=== Task data ===
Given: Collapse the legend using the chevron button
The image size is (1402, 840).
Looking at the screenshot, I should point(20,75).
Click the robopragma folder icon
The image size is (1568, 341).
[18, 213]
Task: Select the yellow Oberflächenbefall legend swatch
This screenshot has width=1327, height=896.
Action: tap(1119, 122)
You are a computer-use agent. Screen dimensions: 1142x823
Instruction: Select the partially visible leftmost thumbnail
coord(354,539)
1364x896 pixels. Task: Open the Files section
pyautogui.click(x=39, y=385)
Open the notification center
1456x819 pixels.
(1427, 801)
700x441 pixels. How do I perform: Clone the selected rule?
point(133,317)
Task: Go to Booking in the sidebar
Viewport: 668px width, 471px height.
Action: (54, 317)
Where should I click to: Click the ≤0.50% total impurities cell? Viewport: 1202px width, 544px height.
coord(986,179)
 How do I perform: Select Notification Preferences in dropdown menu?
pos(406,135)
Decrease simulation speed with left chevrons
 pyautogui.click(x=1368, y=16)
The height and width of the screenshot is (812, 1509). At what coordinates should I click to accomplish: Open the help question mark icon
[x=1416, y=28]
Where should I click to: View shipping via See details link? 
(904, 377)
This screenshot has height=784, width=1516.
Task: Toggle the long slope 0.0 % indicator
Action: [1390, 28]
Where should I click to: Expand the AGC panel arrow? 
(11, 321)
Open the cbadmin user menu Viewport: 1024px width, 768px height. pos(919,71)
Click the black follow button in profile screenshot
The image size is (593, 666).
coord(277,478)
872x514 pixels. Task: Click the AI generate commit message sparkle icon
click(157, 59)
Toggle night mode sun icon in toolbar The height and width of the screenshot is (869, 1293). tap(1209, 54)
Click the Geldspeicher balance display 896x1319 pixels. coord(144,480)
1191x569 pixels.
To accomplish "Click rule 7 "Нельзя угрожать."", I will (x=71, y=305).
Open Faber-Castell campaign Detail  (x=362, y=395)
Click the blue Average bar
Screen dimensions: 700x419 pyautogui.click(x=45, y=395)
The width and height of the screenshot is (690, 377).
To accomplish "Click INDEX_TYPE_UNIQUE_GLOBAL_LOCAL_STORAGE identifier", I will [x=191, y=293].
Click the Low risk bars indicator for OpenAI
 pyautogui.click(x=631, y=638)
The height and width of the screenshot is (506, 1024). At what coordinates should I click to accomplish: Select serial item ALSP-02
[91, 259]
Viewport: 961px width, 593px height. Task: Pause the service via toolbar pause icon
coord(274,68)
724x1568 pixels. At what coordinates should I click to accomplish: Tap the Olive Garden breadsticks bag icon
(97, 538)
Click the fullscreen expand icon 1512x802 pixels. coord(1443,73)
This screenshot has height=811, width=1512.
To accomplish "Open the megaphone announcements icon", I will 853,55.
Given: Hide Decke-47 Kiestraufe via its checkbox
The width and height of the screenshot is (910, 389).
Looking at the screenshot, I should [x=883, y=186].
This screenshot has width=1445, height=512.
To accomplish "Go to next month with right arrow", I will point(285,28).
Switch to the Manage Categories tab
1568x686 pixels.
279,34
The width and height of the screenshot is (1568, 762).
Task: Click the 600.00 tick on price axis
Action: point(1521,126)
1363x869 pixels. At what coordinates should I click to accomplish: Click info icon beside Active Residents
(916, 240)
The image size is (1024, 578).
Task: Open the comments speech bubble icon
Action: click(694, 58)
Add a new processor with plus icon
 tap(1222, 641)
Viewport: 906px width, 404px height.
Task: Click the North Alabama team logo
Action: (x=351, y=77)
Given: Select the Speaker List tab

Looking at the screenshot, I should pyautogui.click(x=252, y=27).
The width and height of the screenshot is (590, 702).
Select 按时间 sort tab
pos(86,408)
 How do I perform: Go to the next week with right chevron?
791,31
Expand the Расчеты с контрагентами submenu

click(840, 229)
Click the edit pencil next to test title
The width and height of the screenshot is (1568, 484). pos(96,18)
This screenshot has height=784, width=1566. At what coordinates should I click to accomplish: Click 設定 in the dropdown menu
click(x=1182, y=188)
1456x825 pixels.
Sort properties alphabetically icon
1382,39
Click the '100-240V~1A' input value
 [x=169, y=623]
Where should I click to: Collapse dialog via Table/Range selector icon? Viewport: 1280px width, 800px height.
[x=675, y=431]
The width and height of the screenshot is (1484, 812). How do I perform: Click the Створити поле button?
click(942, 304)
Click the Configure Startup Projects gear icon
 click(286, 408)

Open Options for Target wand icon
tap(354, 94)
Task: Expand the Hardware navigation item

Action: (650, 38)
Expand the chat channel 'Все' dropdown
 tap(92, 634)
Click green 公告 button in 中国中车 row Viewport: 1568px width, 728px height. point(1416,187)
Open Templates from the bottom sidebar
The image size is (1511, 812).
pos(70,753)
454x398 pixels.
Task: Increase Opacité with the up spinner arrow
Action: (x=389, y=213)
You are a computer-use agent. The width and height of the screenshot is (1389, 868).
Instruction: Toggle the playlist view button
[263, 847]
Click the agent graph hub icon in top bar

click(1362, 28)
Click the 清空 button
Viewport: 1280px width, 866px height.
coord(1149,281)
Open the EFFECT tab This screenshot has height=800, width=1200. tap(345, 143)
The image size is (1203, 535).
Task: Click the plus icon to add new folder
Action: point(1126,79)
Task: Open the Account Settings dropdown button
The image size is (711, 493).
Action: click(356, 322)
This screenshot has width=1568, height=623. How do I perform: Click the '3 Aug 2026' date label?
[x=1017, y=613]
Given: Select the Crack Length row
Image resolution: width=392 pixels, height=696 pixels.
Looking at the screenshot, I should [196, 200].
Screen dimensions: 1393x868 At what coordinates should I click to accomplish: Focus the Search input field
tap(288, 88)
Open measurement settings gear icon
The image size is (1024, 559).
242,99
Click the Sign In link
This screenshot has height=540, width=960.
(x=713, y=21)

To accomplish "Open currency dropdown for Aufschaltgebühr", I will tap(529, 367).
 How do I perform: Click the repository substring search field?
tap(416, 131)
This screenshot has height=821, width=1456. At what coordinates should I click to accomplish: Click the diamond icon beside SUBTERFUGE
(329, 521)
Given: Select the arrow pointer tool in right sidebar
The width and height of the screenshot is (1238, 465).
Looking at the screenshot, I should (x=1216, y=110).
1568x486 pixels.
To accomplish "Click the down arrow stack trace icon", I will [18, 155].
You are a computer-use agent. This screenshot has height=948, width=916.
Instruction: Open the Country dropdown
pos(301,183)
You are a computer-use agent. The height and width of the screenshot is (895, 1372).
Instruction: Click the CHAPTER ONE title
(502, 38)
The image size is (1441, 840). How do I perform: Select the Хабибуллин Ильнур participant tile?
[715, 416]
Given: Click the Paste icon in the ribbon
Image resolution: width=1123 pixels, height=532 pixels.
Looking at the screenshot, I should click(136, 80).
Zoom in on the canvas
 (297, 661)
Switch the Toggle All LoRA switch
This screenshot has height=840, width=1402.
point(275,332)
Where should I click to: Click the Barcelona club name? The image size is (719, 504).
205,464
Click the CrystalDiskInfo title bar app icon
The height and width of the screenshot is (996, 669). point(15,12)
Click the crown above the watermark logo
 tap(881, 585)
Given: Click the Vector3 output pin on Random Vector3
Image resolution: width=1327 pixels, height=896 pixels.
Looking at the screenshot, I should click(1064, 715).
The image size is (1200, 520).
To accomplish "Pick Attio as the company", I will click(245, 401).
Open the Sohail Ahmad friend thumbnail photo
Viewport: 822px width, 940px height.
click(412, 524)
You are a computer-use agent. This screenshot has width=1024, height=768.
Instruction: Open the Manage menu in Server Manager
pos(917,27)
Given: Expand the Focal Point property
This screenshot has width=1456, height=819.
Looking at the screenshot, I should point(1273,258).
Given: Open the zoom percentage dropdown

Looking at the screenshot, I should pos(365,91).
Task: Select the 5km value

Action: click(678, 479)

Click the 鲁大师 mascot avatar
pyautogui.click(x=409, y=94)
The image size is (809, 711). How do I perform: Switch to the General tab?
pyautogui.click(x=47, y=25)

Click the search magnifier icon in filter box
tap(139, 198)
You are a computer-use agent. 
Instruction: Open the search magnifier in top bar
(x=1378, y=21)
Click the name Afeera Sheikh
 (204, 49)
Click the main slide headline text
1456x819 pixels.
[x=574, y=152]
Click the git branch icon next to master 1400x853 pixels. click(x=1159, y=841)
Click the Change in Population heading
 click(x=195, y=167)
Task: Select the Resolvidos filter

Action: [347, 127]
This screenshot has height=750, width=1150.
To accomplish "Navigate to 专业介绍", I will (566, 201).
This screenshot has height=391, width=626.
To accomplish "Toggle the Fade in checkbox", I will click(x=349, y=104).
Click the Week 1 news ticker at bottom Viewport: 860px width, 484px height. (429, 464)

=== Brief ===
Write out the records from the line with "You are a computer-use agent. Screen" up to and including the line with "will (x=71, y=305).", reproducing them exactly.

=== Task solution ===
You are a computer-use agent. Screen dimensions: 1142x823
Instruction: Select the partially visible leftmost thumbnail
coord(354,539)
1364x896 pixels. Task: Open the Files section
pyautogui.click(x=39, y=385)
Open the notification center
1456x819 pixels.
(1427, 801)
700x441 pixels. How do I perform: Clone the selected rule?
point(133,317)
Task: Go to Booking in the sidebar
Viewport: 668px width, 471px height.
Action: (54, 317)
Where should I click to: Click the ≤0.50% total impurities cell? Viewport: 1202px width, 544px height.
coord(986,179)
 How do I perform: Select Notification Preferences in dropdown menu?
pos(406,135)
Decrease simulation speed with left chevrons
 pyautogui.click(x=1368, y=16)
The height and width of the screenshot is (812, 1509). At what coordinates should I click to accomplish: Open the help question mark icon
[x=1416, y=28]
Where should I click to: View shipping via See details link? 
(904, 377)
This screenshot has height=784, width=1516.
Task: Toggle the long slope 0.0 % indicator
Action: [1390, 28]
Where should I click to: Expand the AGC panel arrow? 
(11, 321)
Open the cbadmin user menu Viewport: 1024px width, 768px height. pos(919,71)
Click the black follow button in profile screenshot
The image size is (593, 666).
coord(277,478)
872x514 pixels. Task: Click the AI generate commit message sparkle icon
click(157, 59)
Toggle night mode sun icon in toolbar The height and width of the screenshot is (869, 1293). tap(1209, 54)
Click the Geldspeicher balance display 896x1319 pixels. coord(144,480)
1191x569 pixels.
To accomplish "Click rule 7 "Нельзя угрожать."", I will (x=71, y=305).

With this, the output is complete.